[Records from a collection]
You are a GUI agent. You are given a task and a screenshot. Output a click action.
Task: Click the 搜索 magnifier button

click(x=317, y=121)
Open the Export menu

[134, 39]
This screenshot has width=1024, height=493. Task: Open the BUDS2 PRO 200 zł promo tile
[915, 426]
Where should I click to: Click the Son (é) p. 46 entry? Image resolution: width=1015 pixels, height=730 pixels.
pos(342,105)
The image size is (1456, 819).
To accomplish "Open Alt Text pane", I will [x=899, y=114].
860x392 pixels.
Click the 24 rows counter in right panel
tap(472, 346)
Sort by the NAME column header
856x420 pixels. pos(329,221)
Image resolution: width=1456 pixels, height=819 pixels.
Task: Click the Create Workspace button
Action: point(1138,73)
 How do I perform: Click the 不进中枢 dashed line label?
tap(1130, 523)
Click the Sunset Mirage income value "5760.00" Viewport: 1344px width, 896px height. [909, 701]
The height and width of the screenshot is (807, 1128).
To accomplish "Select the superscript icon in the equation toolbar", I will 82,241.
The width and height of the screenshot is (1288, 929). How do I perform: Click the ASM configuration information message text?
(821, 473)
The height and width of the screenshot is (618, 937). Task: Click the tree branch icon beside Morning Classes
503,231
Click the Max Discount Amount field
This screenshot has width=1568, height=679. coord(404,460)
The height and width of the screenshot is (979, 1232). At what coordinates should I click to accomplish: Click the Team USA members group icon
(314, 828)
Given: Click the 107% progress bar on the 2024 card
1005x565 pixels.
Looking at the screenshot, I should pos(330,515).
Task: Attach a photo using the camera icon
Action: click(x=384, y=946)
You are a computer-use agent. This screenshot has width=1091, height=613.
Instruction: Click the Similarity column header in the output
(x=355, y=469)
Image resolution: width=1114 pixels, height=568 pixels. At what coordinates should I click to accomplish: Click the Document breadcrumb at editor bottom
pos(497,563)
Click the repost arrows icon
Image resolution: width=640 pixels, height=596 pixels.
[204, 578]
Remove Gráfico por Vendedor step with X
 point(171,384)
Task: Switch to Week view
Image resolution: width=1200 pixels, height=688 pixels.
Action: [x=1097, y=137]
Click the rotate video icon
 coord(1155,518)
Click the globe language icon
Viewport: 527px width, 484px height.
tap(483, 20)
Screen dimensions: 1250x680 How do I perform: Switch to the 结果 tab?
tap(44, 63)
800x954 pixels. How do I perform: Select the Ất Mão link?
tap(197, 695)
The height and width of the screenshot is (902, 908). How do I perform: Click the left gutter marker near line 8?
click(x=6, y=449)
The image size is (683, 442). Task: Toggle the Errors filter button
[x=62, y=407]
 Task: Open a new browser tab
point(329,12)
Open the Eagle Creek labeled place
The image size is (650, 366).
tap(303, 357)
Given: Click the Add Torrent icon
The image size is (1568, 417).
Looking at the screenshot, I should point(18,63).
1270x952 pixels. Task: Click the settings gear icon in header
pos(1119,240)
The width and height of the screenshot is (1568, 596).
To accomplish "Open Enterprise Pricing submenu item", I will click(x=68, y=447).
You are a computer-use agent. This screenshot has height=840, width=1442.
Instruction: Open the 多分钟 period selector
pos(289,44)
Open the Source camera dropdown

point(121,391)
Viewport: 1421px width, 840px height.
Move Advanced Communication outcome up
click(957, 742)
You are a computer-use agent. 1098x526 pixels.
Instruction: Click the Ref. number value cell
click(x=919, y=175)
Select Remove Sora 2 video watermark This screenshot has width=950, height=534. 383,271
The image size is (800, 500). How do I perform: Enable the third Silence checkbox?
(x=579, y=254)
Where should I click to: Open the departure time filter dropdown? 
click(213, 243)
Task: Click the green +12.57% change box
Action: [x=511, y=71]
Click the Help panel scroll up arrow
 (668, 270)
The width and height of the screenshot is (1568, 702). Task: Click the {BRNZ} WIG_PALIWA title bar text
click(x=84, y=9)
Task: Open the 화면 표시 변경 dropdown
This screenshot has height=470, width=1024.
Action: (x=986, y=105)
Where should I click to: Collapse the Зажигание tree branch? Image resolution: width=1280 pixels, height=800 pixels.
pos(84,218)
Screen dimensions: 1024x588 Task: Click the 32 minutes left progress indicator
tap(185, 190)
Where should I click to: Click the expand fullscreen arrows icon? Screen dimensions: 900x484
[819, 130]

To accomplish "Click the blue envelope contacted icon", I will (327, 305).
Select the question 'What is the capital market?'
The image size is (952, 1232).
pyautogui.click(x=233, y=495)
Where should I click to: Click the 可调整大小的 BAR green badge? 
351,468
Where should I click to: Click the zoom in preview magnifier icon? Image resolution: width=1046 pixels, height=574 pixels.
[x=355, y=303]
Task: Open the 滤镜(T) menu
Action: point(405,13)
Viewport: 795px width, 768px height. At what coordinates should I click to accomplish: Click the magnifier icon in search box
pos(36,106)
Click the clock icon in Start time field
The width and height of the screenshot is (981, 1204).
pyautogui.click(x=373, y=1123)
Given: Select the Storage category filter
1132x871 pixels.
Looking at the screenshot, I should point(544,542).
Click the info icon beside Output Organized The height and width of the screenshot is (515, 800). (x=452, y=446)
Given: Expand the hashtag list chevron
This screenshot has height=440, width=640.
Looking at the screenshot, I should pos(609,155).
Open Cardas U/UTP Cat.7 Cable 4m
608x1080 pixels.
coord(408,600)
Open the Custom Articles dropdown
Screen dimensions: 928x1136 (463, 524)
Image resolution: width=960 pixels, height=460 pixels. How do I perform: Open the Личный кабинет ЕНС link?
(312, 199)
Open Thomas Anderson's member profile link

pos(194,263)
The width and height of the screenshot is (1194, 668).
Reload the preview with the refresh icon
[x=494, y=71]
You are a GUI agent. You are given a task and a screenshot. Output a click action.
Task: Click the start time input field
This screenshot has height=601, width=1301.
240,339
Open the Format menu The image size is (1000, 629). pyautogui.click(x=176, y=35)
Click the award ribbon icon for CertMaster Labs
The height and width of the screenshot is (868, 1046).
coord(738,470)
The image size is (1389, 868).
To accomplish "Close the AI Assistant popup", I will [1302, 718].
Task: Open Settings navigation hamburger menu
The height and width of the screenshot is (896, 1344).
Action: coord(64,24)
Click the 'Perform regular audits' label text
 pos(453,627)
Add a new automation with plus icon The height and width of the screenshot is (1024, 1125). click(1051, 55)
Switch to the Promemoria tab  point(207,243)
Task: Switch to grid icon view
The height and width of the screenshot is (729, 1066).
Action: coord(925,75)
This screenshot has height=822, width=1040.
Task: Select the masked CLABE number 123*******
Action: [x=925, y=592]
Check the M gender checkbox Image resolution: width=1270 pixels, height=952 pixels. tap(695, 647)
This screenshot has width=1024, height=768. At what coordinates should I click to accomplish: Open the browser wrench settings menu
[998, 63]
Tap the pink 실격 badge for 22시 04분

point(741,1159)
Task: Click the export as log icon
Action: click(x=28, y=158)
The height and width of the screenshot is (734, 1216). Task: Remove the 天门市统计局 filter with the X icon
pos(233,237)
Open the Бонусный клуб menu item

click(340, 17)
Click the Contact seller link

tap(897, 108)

- Requirements
Reproduce every line of the material above word for word.

- Response
You are a GUI agent. You are given a task and a screenshot. Output a click action.
Task: Click the 搜索 magnifier button

click(x=317, y=121)
Open the Export menu

[134, 39]
This screenshot has width=1024, height=493. Task: Open the BUDS2 PRO 200 zł promo tile
[915, 426]
Where should I click to: Click the Son (é) p. 46 entry? Image resolution: width=1015 pixels, height=730 pixels.
pos(342,105)
The image size is (1456, 819).
To accomplish "Open Alt Text pane", I will [x=899, y=114].
860x392 pixels.
Click the 24 rows counter in right panel
tap(472, 346)
Sort by the NAME column header
856x420 pixels. pos(329,221)
Image resolution: width=1456 pixels, height=819 pixels.
Task: Click the Create Workspace button
Action: point(1138,73)
 How do I perform: Click the 不进中枢 dashed line label?
tap(1130, 523)
Click the Sunset Mirage income value "5760.00" Viewport: 1344px width, 896px height. [909, 701]
The height and width of the screenshot is (807, 1128).
To accomplish "Select the superscript icon in the equation toolbar", I will 82,241.
The width and height of the screenshot is (1288, 929). How do I perform: Click the ASM configuration information message text?
(821, 473)
The height and width of the screenshot is (618, 937). Task: Click the tree branch icon beside Morning Classes
503,231
Click the Max Discount Amount field
This screenshot has width=1568, height=679. coord(404,460)
The height and width of the screenshot is (979, 1232). At what coordinates should I click to accomplish: Click the Team USA members group icon
(314, 828)
Given: Click the 107% progress bar on the 2024 card
1005x565 pixels.
Looking at the screenshot, I should pos(330,515).
Task: Attach a photo using the camera icon
Action: click(x=384, y=946)
You are a computer-use agent. This screenshot has width=1091, height=613.
Instruction: Click the Similarity column header in the output
(x=355, y=469)
Image resolution: width=1114 pixels, height=568 pixels. At what coordinates should I click to accomplish: Click the Document breadcrumb at editor bottom
pos(497,563)
Click the repost arrows icon
Image resolution: width=640 pixels, height=596 pixels.
[204, 578]
Remove Gráfico por Vendedor step with X
 point(171,384)
Task: Switch to Week view
Image resolution: width=1200 pixels, height=688 pixels.
Action: [x=1097, y=137]
Click the rotate video icon
 coord(1155,518)
Click the globe language icon
Viewport: 527px width, 484px height.
tap(483, 20)
Screen dimensions: 1250x680 How do I perform: Switch to the 结果 tab?
tap(44, 63)
800x954 pixels. How do I perform: Select the Ất Mão link?
tap(197, 695)
The height and width of the screenshot is (902, 908). How do I perform: Click the left gutter marker near line 8?
click(x=6, y=449)
The image size is (683, 442). Task: Toggle the Errors filter button
[x=62, y=407]
 Task: Open a new browser tab
point(329,12)
Open the Eagle Creek labeled place
The image size is (650, 366).
tap(303, 357)
Given: Click the Add Torrent icon
The image size is (1568, 417).
Looking at the screenshot, I should point(18,63).
1270x952 pixels. Task: Click the settings gear icon in header
pos(1119,240)
The width and height of the screenshot is (1568, 596).
To accomplish "Open Enterprise Pricing submenu item", I will click(x=68, y=447).
You are a computer-use agent. This screenshot has height=840, width=1442.
Instruction: Open the 多分钟 period selector
pos(289,44)
Open the Source camera dropdown

point(121,391)
Viewport: 1421px width, 840px height.
Move Advanced Communication outcome up
click(957, 742)
You are a computer-use agent. 1098x526 pixels.
Instruction: Click the Ref. number value cell
click(x=919, y=175)
Select Remove Sora 2 video watermark This screenshot has width=950, height=534. 383,271
The image size is (800, 500). How do I perform: Enable the third Silence checkbox?
(x=579, y=254)
Where should I click to: Open the departure time filter dropdown? 
click(213, 243)
Task: Click the green +12.57% change box
Action: [x=511, y=71]
Click the Help panel scroll up arrow
 (668, 270)
The width and height of the screenshot is (1568, 702). Task: Click the {BRNZ} WIG_PALIWA title bar text
click(x=84, y=9)
Task: Open the 화면 표시 변경 dropdown
This screenshot has height=470, width=1024.
Action: (x=986, y=105)
Where should I click to: Collapse the Зажигание tree branch? Image resolution: width=1280 pixels, height=800 pixels.
pos(84,218)
Screen dimensions: 1024x588 Task: Click the 32 minutes left progress indicator
tap(185, 190)
Where should I click to: Click the expand fullscreen arrows icon? Screen dimensions: 900x484
[819, 130]

To accomplish "Click the blue envelope contacted icon", I will (327, 305).
Select the question 'What is the capital market?'
The image size is (952, 1232).
pyautogui.click(x=233, y=495)
Where should I click to: Click the 可调整大小的 BAR green badge? 
351,468
Where should I click to: Click the zoom in preview magnifier icon? Image resolution: width=1046 pixels, height=574 pixels.
[x=355, y=303]
Task: Open the 滤镜(T) menu
Action: point(405,13)
Viewport: 795px width, 768px height. At what coordinates should I click to accomplish: Click the magnifier icon in search box
pos(36,106)
Click the clock icon in Start time field
The width and height of the screenshot is (981, 1204).
pyautogui.click(x=373, y=1123)
Given: Select the Storage category filter
1132x871 pixels.
Looking at the screenshot, I should point(544,542).
Click the info icon beside Output Organized The height and width of the screenshot is (515, 800). (x=452, y=446)
Given: Expand the hashtag list chevron
This screenshot has height=440, width=640.
Looking at the screenshot, I should pos(609,155).
Open Cardas U/UTP Cat.7 Cable 4m
608x1080 pixels.
coord(408,600)
Open the Custom Articles dropdown
Screen dimensions: 928x1136 (463, 524)
Image resolution: width=960 pixels, height=460 pixels. How do I perform: Open the Личный кабинет ЕНС link?
(312, 199)
Open Thomas Anderson's member profile link

pos(194,263)
The width and height of the screenshot is (1194, 668).
Reload the preview with the refresh icon
[x=494, y=71]
You are a GUI agent. You are given a task and a screenshot. Output a click action.
Task: Click the start time input field
This screenshot has height=601, width=1301.
240,339
Open the Format menu The image size is (1000, 629). pyautogui.click(x=176, y=35)
Click the award ribbon icon for CertMaster Labs
The height and width of the screenshot is (868, 1046).
coord(738,470)
The image size is (1389, 868).
To accomplish "Close the AI Assistant popup", I will [1302, 718].
Task: Open Settings navigation hamburger menu
The height and width of the screenshot is (896, 1344).
Action: coord(64,24)
Click the 'Perform regular audits' label text
 pos(453,627)
Add a new automation with plus icon The height and width of the screenshot is (1024, 1125). click(1051, 55)
Switch to the Promemoria tab  point(207,243)
Task: Switch to grid icon view
The height and width of the screenshot is (729, 1066).
Action: coord(925,75)
This screenshot has height=822, width=1040.
Task: Select the masked CLABE number 123*******
Action: [x=925, y=592]
Check the M gender checkbox Image resolution: width=1270 pixels, height=952 pixels. tap(695, 647)
This screenshot has width=1024, height=768. At what coordinates should I click to accomplish: Open the browser wrench settings menu
[998, 63]
Tap the pink 실격 badge for 22시 04분

point(741,1159)
Task: Click the export as log icon
Action: click(x=28, y=158)
The height and width of the screenshot is (734, 1216). Task: Remove the 天门市统计局 filter with the X icon
pos(233,237)
Open the Бонусный клуб menu item

click(340, 17)
Click the Contact seller link

tap(897, 108)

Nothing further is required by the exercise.